In the records below, find the line containing "Instruction: Open the live selection tool" and the line containing "The width and height of the screenshot is (1456, 819)."; please repeat exactly the lines from one to the other, both included, and nothing more.

■ Records shown ■
•••••

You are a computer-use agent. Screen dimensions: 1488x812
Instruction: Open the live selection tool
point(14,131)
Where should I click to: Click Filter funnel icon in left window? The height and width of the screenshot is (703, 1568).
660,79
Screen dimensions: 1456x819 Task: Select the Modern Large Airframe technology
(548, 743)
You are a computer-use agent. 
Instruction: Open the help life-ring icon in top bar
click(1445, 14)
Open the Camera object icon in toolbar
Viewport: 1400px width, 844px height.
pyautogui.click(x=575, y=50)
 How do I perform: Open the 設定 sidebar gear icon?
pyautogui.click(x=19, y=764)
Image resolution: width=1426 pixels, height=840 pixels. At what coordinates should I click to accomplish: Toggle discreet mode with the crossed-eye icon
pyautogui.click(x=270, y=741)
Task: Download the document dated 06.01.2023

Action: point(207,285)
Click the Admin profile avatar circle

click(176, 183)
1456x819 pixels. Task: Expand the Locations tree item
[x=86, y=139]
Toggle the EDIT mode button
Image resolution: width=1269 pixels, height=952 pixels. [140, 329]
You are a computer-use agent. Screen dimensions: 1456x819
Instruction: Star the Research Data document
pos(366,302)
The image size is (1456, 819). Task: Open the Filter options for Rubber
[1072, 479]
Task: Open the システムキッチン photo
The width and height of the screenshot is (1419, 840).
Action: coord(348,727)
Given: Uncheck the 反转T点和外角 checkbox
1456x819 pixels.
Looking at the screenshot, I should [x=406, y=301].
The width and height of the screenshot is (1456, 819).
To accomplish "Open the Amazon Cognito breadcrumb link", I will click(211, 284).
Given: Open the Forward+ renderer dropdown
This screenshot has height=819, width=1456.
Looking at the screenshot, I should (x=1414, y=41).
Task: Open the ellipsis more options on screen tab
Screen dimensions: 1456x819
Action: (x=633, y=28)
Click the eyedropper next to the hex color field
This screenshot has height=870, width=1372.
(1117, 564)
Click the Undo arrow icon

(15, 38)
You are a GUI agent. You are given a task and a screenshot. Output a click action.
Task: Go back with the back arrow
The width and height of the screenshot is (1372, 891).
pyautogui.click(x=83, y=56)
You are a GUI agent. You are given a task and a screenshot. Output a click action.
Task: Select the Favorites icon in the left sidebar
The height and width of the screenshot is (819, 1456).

•••••

■ Response to the exercise ■
Instruction: Open the live selection tool
point(14,131)
Where should I click to: Click Filter funnel icon in left window? The height and width of the screenshot is (703, 1568).
660,79
Screen dimensions: 1456x819 Task: Select the Modern Large Airframe technology
(548, 743)
You are a computer-use agent. 
Instruction: Open the help life-ring icon in top bar
click(1445, 14)
Open the Camera object icon in toolbar
Viewport: 1400px width, 844px height.
pyautogui.click(x=575, y=50)
 How do I perform: Open the 設定 sidebar gear icon?
pyautogui.click(x=19, y=764)
Image resolution: width=1426 pixels, height=840 pixels. At what coordinates should I click to accomplish: Toggle discreet mode with the crossed-eye icon
pyautogui.click(x=270, y=741)
Task: Download the document dated 06.01.2023

Action: point(207,285)
Click the Admin profile avatar circle

click(176, 183)
1456x819 pixels. Task: Expand the Locations tree item
[x=86, y=139]
Toggle the EDIT mode button
Image resolution: width=1269 pixels, height=952 pixels. [140, 329]
You are a computer-use agent. Screen dimensions: 1456x819
Instruction: Star the Research Data document
pos(366,302)
The image size is (1456, 819). Task: Open the Filter options for Rubber
[1072, 479]
Task: Open the システムキッチン photo
The width and height of the screenshot is (1419, 840).
Action: coord(348,727)
Given: Uncheck the 反转T点和外角 checkbox
1456x819 pixels.
Looking at the screenshot, I should [x=406, y=301].
The width and height of the screenshot is (1456, 819).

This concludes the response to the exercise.